Permettez-moi un rapprochement amené par la réflexion qui précède. J'ai besoin que vous me le pardonniez, vous qui avez fait l'objection, car je vais vous comparer à Spinosa.

Vous dites le nom commun sentiment, donné à ce qu'on prétend être des manières diverses de sentir, suppose une idée commune, une chose commune, et prouve qu'il y a unité de nature entre toutes les manières de sentir; il n'y a donc, à la rigueur, qu'une seule manière de sentir, il n'y a qu'un seul sentiment.

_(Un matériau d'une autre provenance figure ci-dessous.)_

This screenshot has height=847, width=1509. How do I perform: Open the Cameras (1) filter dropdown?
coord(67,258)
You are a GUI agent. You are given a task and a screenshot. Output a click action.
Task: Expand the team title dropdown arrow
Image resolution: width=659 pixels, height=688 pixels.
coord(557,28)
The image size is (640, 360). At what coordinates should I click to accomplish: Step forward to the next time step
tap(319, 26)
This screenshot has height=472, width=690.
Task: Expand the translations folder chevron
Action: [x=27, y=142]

Spinosa avait dit : Le nom commun substance, donné à ce qu'on prétend être des substances diverses, suppose une idée commune, une chose commune, et prouve, par conséquent, qu'il y a unité de nature entre toutes les substances. Il n'y a donc, à la rigueur, qu'une seule substance dans l'univers.

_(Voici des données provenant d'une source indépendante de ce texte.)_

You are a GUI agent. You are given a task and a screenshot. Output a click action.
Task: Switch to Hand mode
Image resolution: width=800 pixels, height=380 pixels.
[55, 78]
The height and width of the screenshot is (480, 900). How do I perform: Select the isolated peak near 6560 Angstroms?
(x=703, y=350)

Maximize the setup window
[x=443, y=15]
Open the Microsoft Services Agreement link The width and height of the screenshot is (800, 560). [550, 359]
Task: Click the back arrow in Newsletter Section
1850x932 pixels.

Nous sentons bien toute l'absurdité du raisonnement de Spinosa, mais nous ne savons pas d'abord la faire ressortir. Je vais essayer de la mettre en évidence.

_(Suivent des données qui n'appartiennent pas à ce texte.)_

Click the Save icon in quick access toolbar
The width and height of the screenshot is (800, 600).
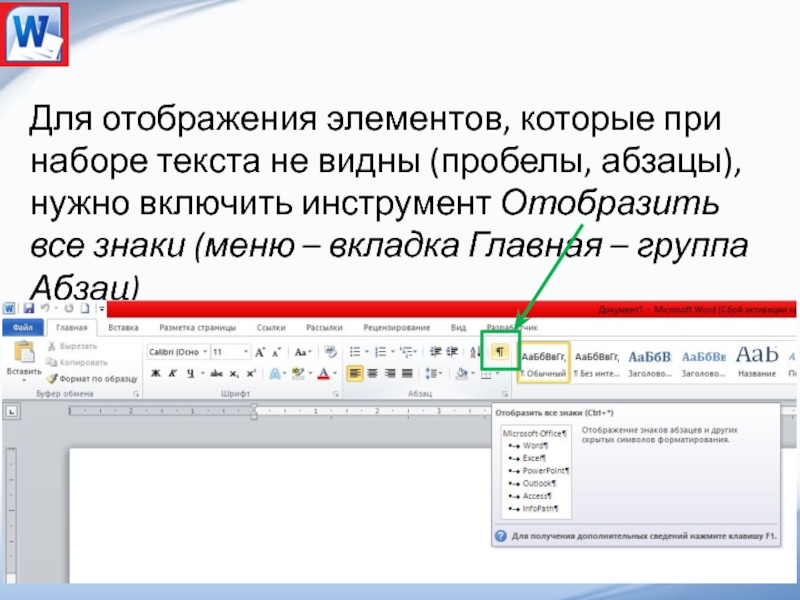click(31, 308)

Lorsque nous considérons les êtres comme susceptibles de modifications, comme doués de propriétés, comme possédant des attributs, comme servant de support ou de soutien à des qualités, alors nous leur donnons le nom de support, de soutien, de sujet, de substance; et comme il n'y a aucun être qui ne soit doué de quelque qualité, et qui ne puisse être considéré sous cet unique point de vue qu'il est doué de qualités, il s'ensuit qu'il n'en est aucun qui ne puisse donner lieu à l'idée de substance, et à la même idée de substance, car il n'y en a pas deux. Il y a donc identité entre tous les points de vue d'où résulte le point de vue commun qui forme l'idée de substance, qui est l'idée de substance; mais il n'y a pas identité entre les points de vue qui ne sont pas communs, et qui appartiennent exclusivement à chaque être.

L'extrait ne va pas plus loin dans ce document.